이 옵션은 현재 Windows 컴퓨터에서만 사용할 수 있으며 Core Agent 2.5.0 이상이 필요합니다.

기본적으로 스냅샷은 로컬 컴퓨터에 저장됩니다. 그 대신 스냅샷을 AWS(Amazon Web Services) S3 버킷에 업로드할 수 있습니다. 이렇게 하면 각 시스템으로 이동하지 않고 중앙 위치에서 스냅샷에 쉽게 액세스할 수 있습니다.

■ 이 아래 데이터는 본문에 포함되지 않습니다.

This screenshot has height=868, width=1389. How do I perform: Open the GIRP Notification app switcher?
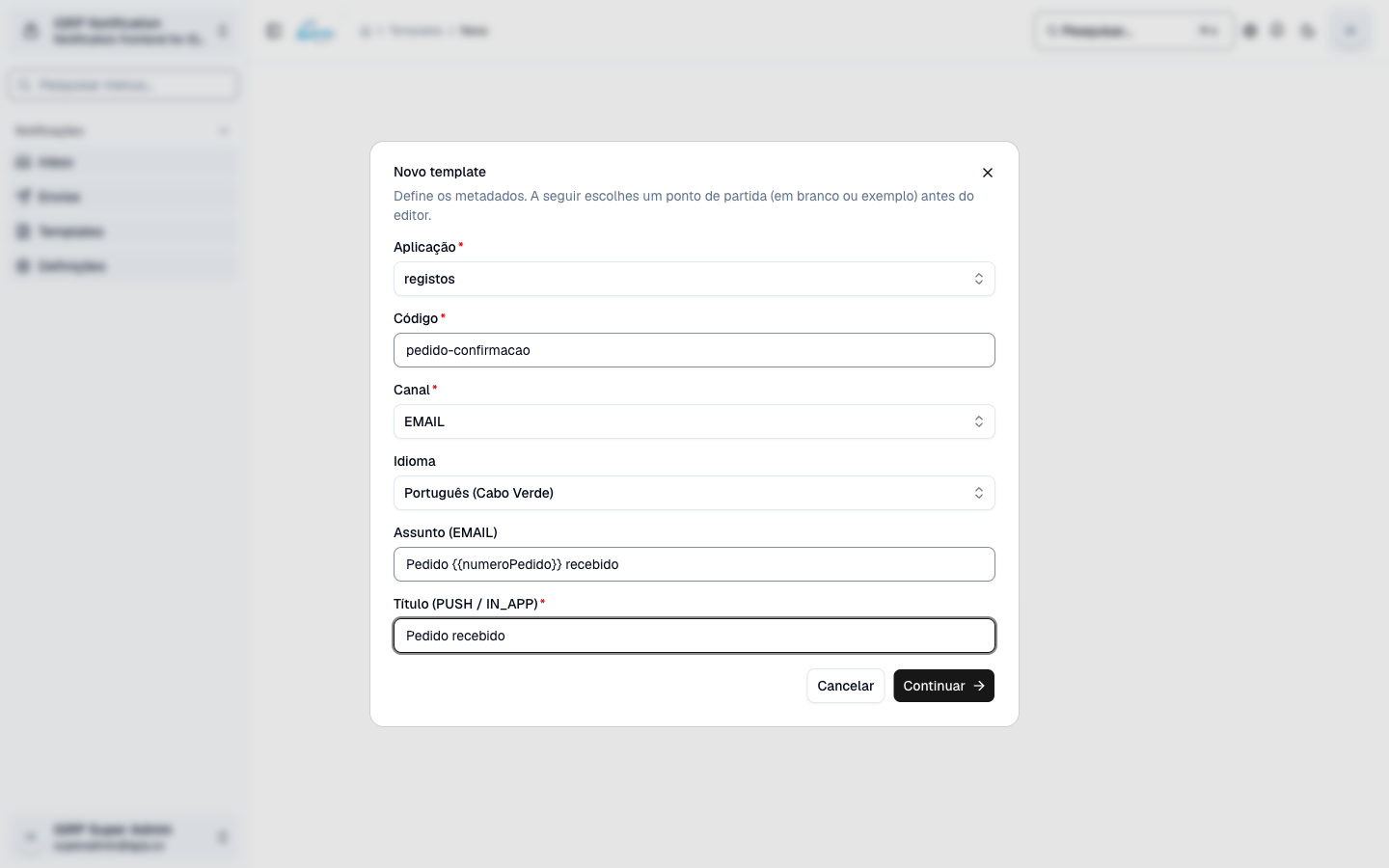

스냅샷을 업로드하려면 사용 가능한 AWS S3 버킷이 있어야 합니다. 또한 다음과 같이 해야 합니다.

  • AWS에서 관리형 정책을 만듭니다.
  • Sophos Central에 AWS 계정을 추가합니다.
  • S3 버킷에 대한 액세스를 제한하는 AWS 버킷 정책을 만듭니다.

위협 그래프에 대한 자세한 내용은 위협 그래프 분석를 참조하십시오.

관리형 정책 만들기

AWS에서 관리형 정책을 만들려면 다음과 같이 하십시오.

  1. AWS(Amazon Web Services) 대시보드에서 보안, ID 및 규정 준수 아래에 있는 IAM으로 이동합니다.
  2. 왼쪽 탐색 모음에서 정책을 클릭합니다.
  3. 정책 만들기를 클릭합니다.
  4. JSON을 클릭합니다.
  5. 다음 정책을 추가합니다.

    {
        "Version": "2012-10-17",
        "Statement": [
            {
                "Sid": "AllowPutObject",
                "Effect": "Allow",
                    "Action": [
                        "s3:PutObject",
                        "s3:GetBucketLocation"
                    ],
                    "Resource": [
                        "arn:aws:s3:::<bucket-name>",
                        "arn:aws:s3:::<bucket-name>/*"
                    ]
            }
        ]
    }
    

    참고

    \<버킷 이름>을 스냅샷이 업로드될 버킷 이름으로 교체해야 합니다.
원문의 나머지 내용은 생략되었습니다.